O Fluminense tem muitos processos em curso contra ex-patrocinadoras e uma ex-fornecedora de material esportivo na Justiça. Após a saída da Unimed, o Tricolor teve parcerias frustradas com a Matte Vitton e a Valle Express, que acabaram dando “calote” no clube, que ainda tem valores a receber até hoje. Já com relação à Dryworld, fornecedora de material esportivo do Flu em 2016, o caso foi parecido, e a empresa canadense ainda deve ao Flu.
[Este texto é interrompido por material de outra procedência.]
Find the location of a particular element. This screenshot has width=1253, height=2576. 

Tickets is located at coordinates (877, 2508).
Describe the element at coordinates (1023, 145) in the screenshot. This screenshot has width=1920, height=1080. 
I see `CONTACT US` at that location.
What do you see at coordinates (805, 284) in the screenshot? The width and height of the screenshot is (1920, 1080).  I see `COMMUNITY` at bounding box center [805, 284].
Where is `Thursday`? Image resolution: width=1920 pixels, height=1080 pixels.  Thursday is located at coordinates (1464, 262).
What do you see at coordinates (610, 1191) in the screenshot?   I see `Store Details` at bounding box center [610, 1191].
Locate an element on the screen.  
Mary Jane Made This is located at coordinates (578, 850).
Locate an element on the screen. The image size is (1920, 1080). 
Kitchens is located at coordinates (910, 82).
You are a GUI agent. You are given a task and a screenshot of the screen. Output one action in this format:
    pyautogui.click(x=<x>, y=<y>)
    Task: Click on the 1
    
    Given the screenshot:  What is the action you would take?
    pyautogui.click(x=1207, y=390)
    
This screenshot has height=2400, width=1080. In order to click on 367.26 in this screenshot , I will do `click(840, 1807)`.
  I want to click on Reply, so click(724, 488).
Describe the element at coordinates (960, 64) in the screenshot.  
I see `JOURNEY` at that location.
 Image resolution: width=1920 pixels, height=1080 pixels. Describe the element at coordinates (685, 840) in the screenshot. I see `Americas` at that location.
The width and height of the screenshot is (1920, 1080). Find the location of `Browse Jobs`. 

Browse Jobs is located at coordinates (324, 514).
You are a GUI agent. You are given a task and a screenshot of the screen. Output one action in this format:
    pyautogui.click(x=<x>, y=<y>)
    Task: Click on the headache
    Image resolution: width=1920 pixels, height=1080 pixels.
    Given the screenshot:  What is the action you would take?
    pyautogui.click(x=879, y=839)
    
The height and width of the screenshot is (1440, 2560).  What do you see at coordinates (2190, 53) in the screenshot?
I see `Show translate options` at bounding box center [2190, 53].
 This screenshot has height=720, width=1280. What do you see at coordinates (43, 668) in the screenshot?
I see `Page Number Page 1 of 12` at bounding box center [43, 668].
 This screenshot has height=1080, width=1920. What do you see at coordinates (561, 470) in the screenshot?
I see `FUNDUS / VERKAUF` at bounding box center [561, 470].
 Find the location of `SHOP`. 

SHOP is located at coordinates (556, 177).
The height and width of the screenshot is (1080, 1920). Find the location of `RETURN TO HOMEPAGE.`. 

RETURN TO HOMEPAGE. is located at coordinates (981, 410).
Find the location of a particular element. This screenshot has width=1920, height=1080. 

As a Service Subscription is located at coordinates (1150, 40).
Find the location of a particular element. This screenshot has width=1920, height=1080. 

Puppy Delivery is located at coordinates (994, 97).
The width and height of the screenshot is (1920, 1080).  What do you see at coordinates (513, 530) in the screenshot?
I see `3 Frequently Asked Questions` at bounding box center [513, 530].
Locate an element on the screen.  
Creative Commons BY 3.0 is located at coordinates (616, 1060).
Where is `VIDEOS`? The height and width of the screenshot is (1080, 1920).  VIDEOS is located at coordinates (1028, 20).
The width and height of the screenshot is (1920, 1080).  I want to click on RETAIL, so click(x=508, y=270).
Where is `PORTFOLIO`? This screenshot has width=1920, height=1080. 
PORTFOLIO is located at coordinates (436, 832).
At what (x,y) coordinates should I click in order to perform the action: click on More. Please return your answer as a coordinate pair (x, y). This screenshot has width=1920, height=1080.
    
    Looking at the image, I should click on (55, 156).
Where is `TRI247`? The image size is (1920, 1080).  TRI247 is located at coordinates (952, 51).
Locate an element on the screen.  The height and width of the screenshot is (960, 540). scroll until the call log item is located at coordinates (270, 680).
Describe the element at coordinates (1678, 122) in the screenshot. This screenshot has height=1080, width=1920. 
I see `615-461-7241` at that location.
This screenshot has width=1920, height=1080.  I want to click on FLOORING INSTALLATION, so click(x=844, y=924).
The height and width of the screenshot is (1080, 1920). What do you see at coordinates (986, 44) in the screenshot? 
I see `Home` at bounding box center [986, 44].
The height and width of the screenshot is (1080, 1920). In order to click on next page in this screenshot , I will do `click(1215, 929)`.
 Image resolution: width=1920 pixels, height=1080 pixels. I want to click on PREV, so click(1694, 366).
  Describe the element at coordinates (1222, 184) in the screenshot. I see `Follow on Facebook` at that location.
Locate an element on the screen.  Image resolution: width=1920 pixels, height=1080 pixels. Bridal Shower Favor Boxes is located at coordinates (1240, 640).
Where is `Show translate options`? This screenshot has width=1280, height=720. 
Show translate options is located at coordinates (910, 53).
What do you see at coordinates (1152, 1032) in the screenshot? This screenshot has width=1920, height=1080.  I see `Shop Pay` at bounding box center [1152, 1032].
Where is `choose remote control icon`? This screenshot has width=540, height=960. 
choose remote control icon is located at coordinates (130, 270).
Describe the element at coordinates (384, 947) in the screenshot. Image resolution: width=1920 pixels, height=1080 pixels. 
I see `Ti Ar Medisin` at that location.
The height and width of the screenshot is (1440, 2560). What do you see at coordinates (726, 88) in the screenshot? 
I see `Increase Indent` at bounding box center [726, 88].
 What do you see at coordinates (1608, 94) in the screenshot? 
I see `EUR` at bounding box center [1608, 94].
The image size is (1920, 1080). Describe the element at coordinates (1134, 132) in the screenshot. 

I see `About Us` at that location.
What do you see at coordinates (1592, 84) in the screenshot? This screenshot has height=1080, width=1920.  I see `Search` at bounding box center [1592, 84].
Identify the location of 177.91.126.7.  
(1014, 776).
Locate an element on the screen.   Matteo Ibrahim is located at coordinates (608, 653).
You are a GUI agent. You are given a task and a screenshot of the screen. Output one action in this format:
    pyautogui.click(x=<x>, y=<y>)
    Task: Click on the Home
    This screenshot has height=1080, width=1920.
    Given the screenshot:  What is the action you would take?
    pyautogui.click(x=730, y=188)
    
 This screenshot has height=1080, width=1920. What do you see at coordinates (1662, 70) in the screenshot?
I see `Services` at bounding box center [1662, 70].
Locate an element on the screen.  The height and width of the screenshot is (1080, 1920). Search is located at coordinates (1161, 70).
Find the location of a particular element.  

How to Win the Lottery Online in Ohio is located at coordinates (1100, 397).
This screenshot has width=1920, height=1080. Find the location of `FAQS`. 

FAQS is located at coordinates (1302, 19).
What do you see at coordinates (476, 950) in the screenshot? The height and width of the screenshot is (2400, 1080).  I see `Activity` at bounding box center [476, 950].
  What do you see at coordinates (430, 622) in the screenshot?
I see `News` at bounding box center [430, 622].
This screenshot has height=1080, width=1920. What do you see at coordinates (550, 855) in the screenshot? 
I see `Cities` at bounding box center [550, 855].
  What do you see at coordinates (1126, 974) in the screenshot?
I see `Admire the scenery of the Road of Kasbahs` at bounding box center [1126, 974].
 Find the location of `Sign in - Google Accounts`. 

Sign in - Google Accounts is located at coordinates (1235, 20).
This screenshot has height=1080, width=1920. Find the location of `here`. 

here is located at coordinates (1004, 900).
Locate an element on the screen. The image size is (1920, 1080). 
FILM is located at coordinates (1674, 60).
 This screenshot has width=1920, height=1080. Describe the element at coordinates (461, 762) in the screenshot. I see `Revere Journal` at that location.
Em entrevista coletiva, o presidente Mário Bittencourt detalhou os casos e atualizou o torcedor sobre os processos, que seguem em curso nos tribunais. Segundo ele, o Tricolor segue em busca de receber aquilo que é seu por direito.

– As ações seguem em curso. A gente tentando receber, mas ainda sem êxito. Uma coisa é você ganhar o processo, outra coisa é você receber. A empresa que está sendo acionada tem que ter capacidade de pagamento. Se ela não tiver, a gente não consegue receber. Estamos lutando nesses processos, mas ainda não recebemos valores. É justamente por isso que criamos nosso comitê de compliance. Especialmente quando negociamos patrocínios, quando trazemos marcas para o clube. Porque os inadimplementos eram muito grandes. É muito criterioso hoje para que uma empresa possa colocar uma marca na nossa camisa. Temos sido muito criteriosos na entrada, para não virar um processo futuro – disse Mário.